Это звучит невероятно и тем не менее правда: Дерек рычал на людей - а рычание у него было просто изумительное, поразительно глубокое для столь юного младенца - и если только у вас было не каменное сердце, вы тоже рычали в ответ. Даже сама Лотте Леман не могла бы издать таких великолепных звуков.
Психиатр заявил, что овладение речью "это дело созревания", но в качестве меры предосторожности посоветовал "всестороннее физическое обследование". Потом он принялся рассказывать, что первые слова, произнесенные Карлейлем* в трехлетнем возрасте, были: "Что болит у маленького человечка?", а лорд Маколей до четырех лет вообще не разговаривал: одна леди как-то облила его горячим чаем, и он сказал, отодвигаясь подальше от ее заботливой опеки: "Благодарю вас, мадам, боль немного уменьшилась." Психиатр, по-видимому, специализировался на Первых Словах, как другие - на последних. Он долго повествовал миссис Роббинс о знаменитой паре близнецов, один из которых научился кататься на роликовых коньках еще в семимесячном возрасте, а другой нет, но в возрасте 15 месяцев, после недели практики, этот второй... Однако тут внимание миссис Роббинс несколько отвлеклось, вернувшись к ее собственным, более насущным заботам. Следующий описанный психиатром случай был историей детеныша гориллы, который воспитывался вместе с его, психиатра, младенцем и в течение многих месяцев опережал его по развитию, но, увы, этот в высшей степени поучительный пример также не слишком обнадежил миссис Роббинс, хотя она и убыла домой, сгибаясь под бременем успокоительных заверений.

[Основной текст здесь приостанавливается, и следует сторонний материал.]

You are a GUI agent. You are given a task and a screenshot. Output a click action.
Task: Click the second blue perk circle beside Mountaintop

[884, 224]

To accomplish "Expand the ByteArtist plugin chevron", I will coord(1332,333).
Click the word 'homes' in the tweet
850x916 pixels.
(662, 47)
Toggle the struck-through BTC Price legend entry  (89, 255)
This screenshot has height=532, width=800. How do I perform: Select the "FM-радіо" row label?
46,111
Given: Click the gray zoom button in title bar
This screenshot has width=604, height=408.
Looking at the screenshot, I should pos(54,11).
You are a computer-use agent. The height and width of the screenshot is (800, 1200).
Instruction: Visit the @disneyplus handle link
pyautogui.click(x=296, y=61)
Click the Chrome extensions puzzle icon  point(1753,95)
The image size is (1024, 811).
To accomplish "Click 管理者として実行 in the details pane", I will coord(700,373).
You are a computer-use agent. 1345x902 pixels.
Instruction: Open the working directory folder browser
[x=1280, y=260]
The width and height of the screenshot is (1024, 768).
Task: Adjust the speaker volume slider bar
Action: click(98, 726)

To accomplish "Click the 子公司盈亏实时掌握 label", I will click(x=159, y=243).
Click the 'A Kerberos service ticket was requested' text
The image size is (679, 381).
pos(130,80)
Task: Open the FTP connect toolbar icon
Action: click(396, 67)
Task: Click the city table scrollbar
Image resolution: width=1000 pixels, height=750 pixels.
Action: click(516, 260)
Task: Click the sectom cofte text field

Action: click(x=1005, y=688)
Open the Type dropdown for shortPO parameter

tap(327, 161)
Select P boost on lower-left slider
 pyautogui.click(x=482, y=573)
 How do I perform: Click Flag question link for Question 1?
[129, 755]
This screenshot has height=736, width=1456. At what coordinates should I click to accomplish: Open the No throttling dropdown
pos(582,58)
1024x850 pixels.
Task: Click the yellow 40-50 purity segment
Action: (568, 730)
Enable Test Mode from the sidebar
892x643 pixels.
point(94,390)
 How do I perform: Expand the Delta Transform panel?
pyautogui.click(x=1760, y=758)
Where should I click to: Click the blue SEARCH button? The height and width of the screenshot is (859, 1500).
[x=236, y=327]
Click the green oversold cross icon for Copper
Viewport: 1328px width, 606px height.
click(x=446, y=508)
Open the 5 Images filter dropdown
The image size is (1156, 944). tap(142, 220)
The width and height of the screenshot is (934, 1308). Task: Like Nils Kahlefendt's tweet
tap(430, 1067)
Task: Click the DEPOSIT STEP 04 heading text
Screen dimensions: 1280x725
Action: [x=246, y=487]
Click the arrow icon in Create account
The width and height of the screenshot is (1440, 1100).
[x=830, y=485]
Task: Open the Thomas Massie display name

Но Природа, которая беспечно терпит глупцов (и почти ничего, кроме этого не делает), действовала в согласии с психиатром, и через несколько месяцев Дерек разговаривал, как и всякий другой ребенок. Первым его словом было прозаическое "мама". Я тогда на какое-то время уезжал из Бентона, а когда вернулся, обнаружил, что Дерек превратился в самого обычного, ужасающе заурядного ребенка. Глядя, как он возится в песочнице, вы бы никогда не подумали, что его отец - ректор Бентона, а мать - сочетание (какое, вам будет нетрудно себе представить, имея под рукой соответствующие книги, хорошее освещение и свободный вечер) английской маркизы с ... но об этом лучше не говорить.
В проделках Дерека не было ни утонченности, ни размаха. Он выглядел скучным и вялым, сильно проигрывая по сравнению с афганскими борзыми - они-то были образцовыми представителями своей породы. Глядя на ректора Роббинса, а потом - на Дерека, хотелось сказать: "Отцы перетрудились на ниве просвещения, но плоды его детям не в прок." Возможно, крайняя заурядность Дерека была своеобразной формой защиты от окружающего мира в лице двух его столпов - Дуайта и Памелы (его приучили называть родных просто по именам). Единственным проявлением оригинальности у Дерека было то, что он заставлял мать, читавшую ему сказки, многократно повторять те места, где убивали великанов, драконов и злых мачех.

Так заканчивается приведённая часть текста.